The name “heat pump” is somewhat misleading to most consumers, since it actually provides both heating and cooling in homes. When heating a home, a heat-pump collects warmth from the ground, air, and water in order to transfer this heat to the building. While a heat pump is in cooling mode, it simply removes hot air from inside of a home and sends it back outdoors. Essentially, a heat pump does the same thing all year round, but it simply transfers the heat in a different direction depending on the season. Air conditioners and heat-pumps in cooling mode are both given a seasonal energy efficiency rating (also known as SEER), which allows customers to know how much energy each appliance will use. According to the seasonal energy efficiency rating, a high number means lower energy consumption.
In hot climates a high seasonal energy efficiency rating is necessary in order to efficiently reduce the temperature inside of a home. In addition to being given a SEER rating, heat pumps are also given an energy consumption rating on the heating seasonal performance factor (also known as HSPF) scale. The heating seasonal performance factor indicates how much power is used by a heat-pump while it is in heating mode. Heat pumps have coils outside, which in turn collect ice during winter. Burners are then used by the heat pumps to melt ice and push warm air into your home. This means that in cold climates, heat pumps can use more energy to heat a home.

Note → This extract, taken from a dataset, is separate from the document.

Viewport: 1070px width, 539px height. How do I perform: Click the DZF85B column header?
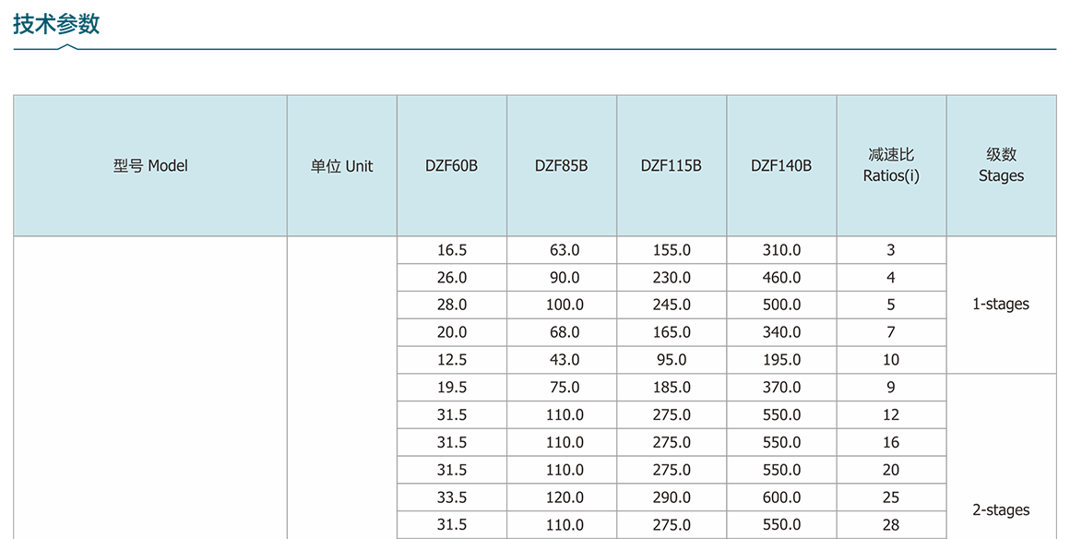pyautogui.click(x=561, y=166)
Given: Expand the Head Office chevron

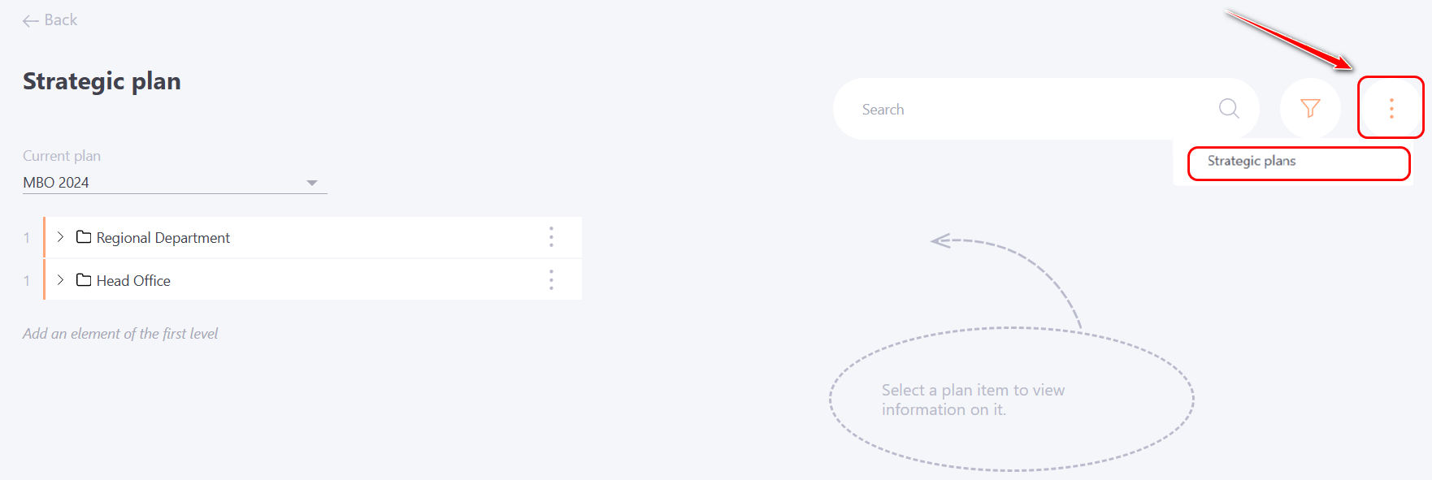Looking at the screenshot, I should point(60,280).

On the other hand, air conditioning systems cool indoor air by evaporating a refrigerant, such as Freon. Coils are inside of the home for cold air, and outside of the home for hot air. Air conditioning units contain compressors which transform Freon from its original state into a hot gas. This gas travels through air conditioning coils, loses heat and turns from a gas into a liquid. Once liquefied, it passes through a valve and evaporates into cold gas. When this gas enters the coils indoors, the coils absorb indoor heat. The result is a cooled indoor air. Home air conditioners use the SEER efficiency rating as well, so customers can be aware of their energy consumption. Large commercial air conditioning units often use the energy efficiency ratio (or EER) to measure efficiency. A higher EER indicates a more efficient appliance.
Air conditioners are a bit less energy efficient when cooling down a building than heat-pumps are. However, heat-pumps are only energy efficient above 40 degrees. If the temperature is lower, a furnace is usually required for heating purposes. The most efficient appliance ultimately depends on which climate you live in.